62% of Americans Have Access to High-Speed 5G, Says New BroadbandNow Map

The company says its map is based on millions of M-Lab speed tests conducted over a six-month period.

62% of Americans Have Access to High-Speed 5G, Says New BroadbandNow Map
Photo of John Busby, the managing director of BroadbandNow

September 23, 2022 – Roughly 62 percent of Americans can receive access to high-speed 5G wireless coverage at home, according to a newly released map from the research and aggregator BroadbandNow.

Released on September 12, the map of the nation’s high-speed 5G coverage shows that 206.4 million Americans are able to receive such wireless coverage at 100 Megabits per second (Mbps) or more on download speeds.

The map – based upon actual speed results –shows performance data by provider in all ZIP codes in which high-speed 5G is available. BroadbandNow simplifies the geography to include the entire ZIP code in which a speed result is found. The map’s data includes average speed, top speed, packet loss, and speed-test sample size.

The company says its map is based on millions of M-Lab speed tests conducted over a six-month period.

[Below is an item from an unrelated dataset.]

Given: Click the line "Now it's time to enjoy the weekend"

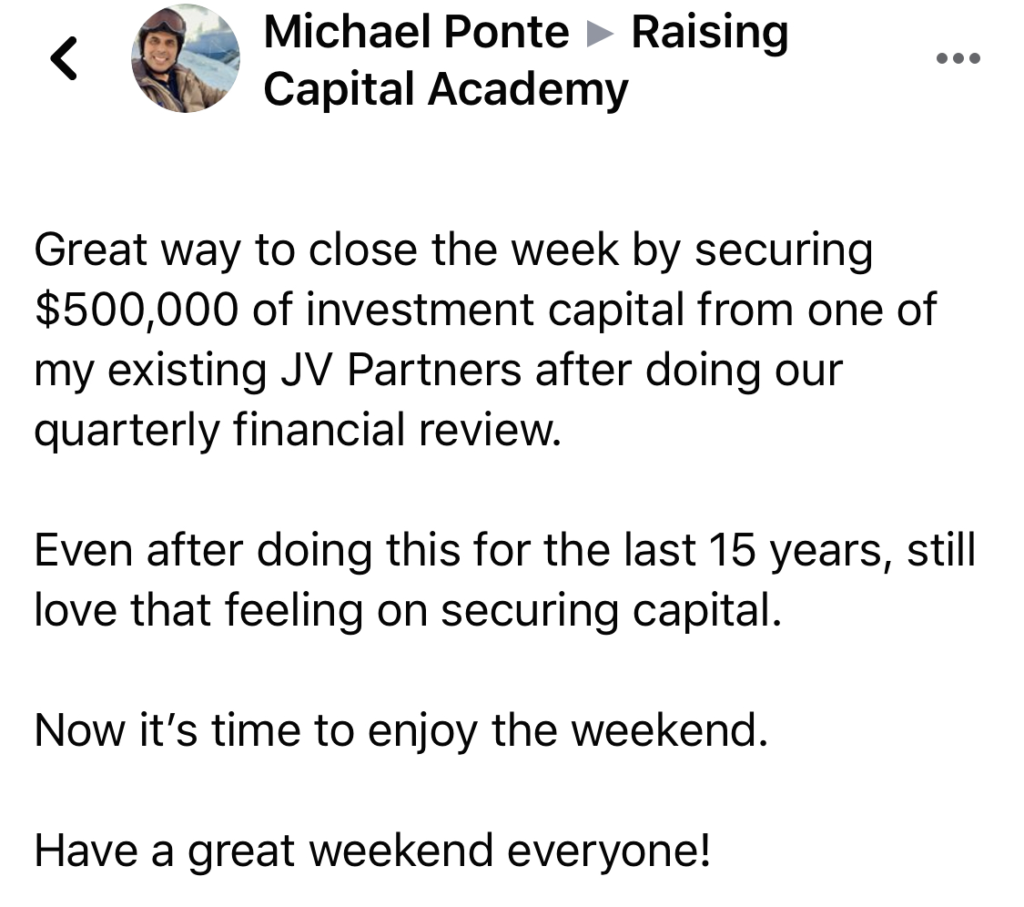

The map shows dense areas of high-speed 5G coverage in much of the South, the Great Lakes region, the southern Great-Plains states, and the West Coast. High-speed coverage is sparser in the Dakotas, the Rocky Mountain region, the Southwest, and a few outlier states such as Maine and West Virginia.

Advertised speeds vs. experienced speeds

BroadbandNow’s website notes the 5G map’s speed-tested data differs from other BroadbandNow data that is based on providers responses to the Federal Communications Commission’s Form 477, which shows the speeds providers claim to offer.

Indeed, the commonly occurring differences between providers’ advertised broadband speeds and users’ experienced broadband speeds frequently are currently a hot topic among experts in the telecommunications space.

“We’re trying to ask a different question, which is what’s available in an area as opposed to what people are actually subscribing to,” said Bryan Darr, vice president of smart communities for Ookla, at a Broadband Breakfast Live Online event Wednesday.

Ookla’s speed-test data shows suggests many areas that should have high-speed coverage – based on providers’ Form 477 reporting – do not, said Darr. In Colorado, for instance, Ookla data showed that speeds of less than 25 Mbps were consistently reported in certain areas in which CenturyLink claimed to offer fiber coverage.

“Clearly there’s questions to be asked here,” said Darr. “Why is no one here seeing an increase in speed?”

BroadbandNow is a sponsor of Broadband Breakfast.